Neiman’s could grow its Last Call and Last Call Studio outlet businesses, which compared to the Nordstrom Rack and Saks Off 5th off-price businesses, is far less developed.
Last quarter was a tough one for Neiman’s. Net income declined to $3.8 million from $19.8 million a year earlier and total revenues dropped 4.2 percent to $1.17 billion from $1.22 billion. Same-store sales fell 5 percent, and sales per square foot for the trailing 12 months were $558, down from $589. In a conference call with analysts this month, executives showed little outward sign of concern over the company’s indebtedness.
Aside from the business trend, debt is a concern. According to S&P Capital IQ, the company has total debt of $4.8 billion and a debt-to-EBITDA ratio of 8.2-times. Neiman’s has roughly $300 million in annual interest payments due to the debt.
Donald Grimes, executive vice president, chief operating officer and chief financial officer, noted that the company decided to make payments on its debt yielding interest of 8.75 percent in cash, rather than in additional debt as was its option with the so-called payment-in-kind bonds. (Companies usually start to making their payments on PIK bonds with additional debt when they are looking to conserve cash.)

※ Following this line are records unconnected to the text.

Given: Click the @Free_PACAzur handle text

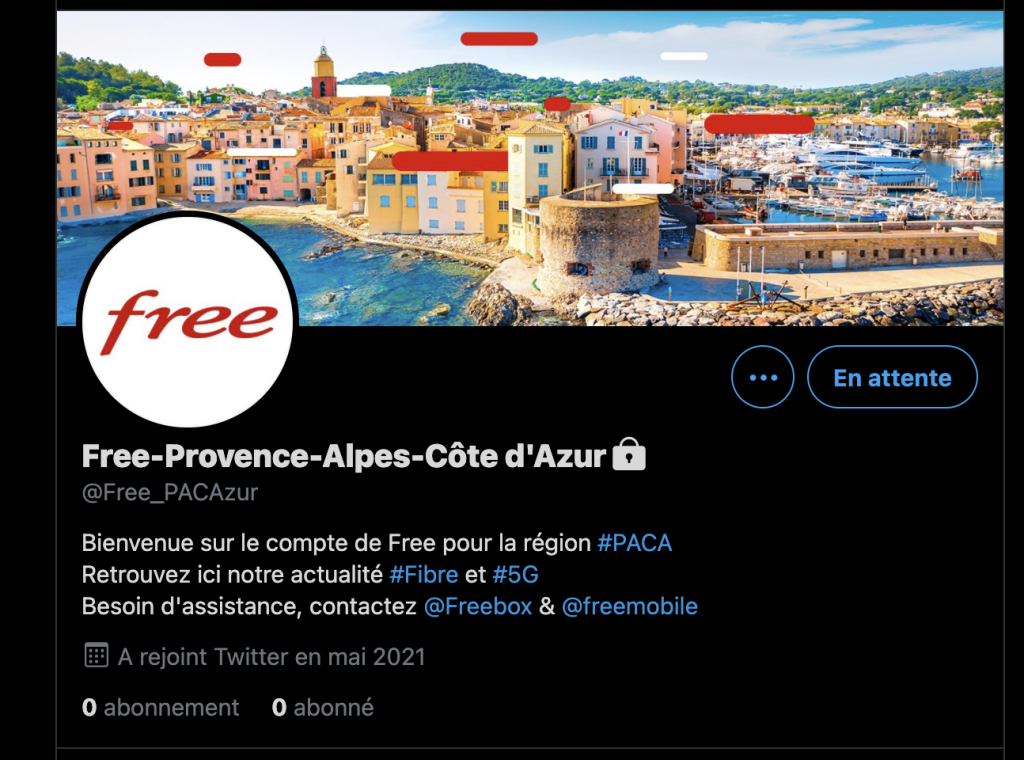Looking at the screenshot, I should tap(170, 492).
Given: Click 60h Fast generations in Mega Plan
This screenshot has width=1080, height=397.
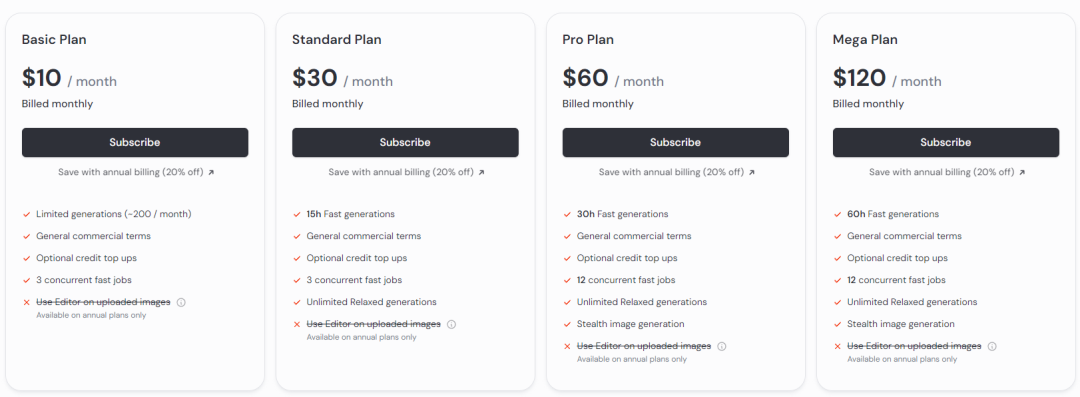Looking at the screenshot, I should (x=893, y=214).
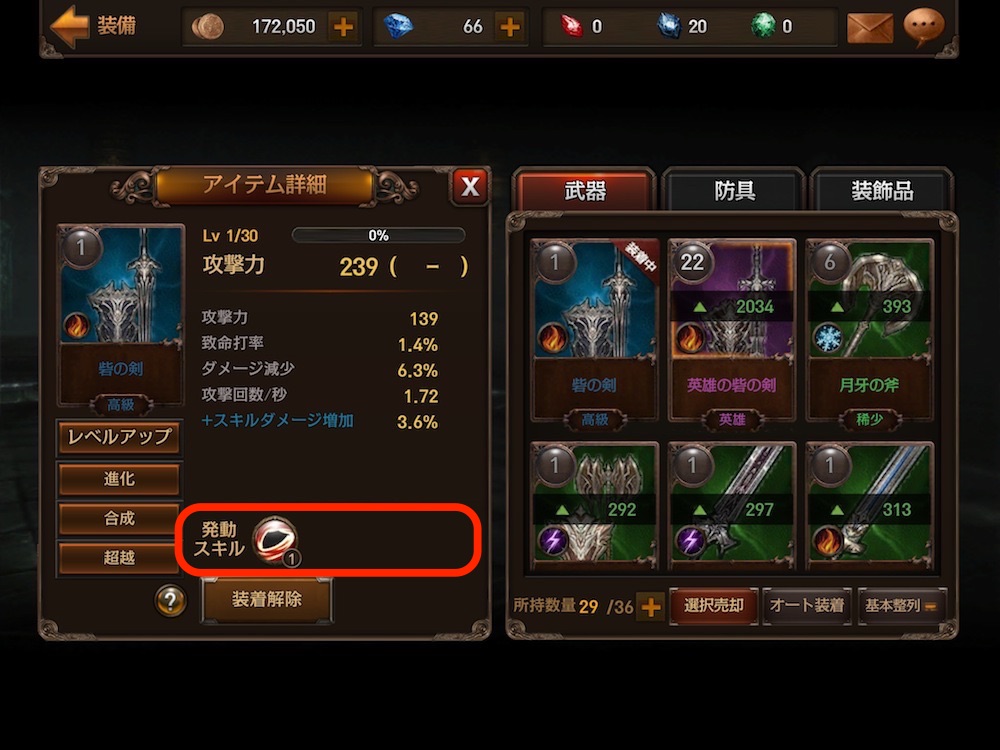Tap the orange back arrow icon
Viewport: 1000px width, 750px height.
69,26
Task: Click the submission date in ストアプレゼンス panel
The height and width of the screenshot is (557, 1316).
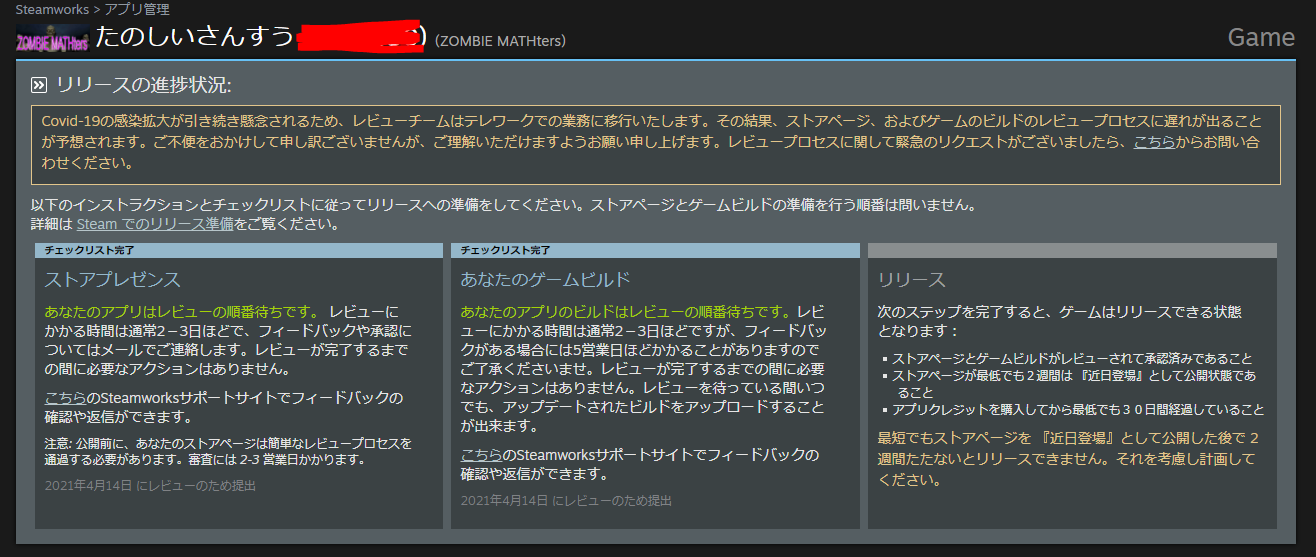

Pressed on why Neiman’s decided to pay with cash, Grimes said: “The rationale that we had sufficient liquidity to do so. And we got that with the best to use with the cash as opposed to taking the interest payment.”
He also added that the company could opt to make the interest payments in debt in the future.
“That is an option still available to us,” he said. “And I don’t mean for you or anyone else to read too much into that as apparently was the case last quarter, but that is an option at our disposal.”
Katz told investors that the company had cash on hand of $76 million and outstanding borrowings on its revolving credit facility of $265 million, leaving it with liquidity of $621 million at the end of the last quarter.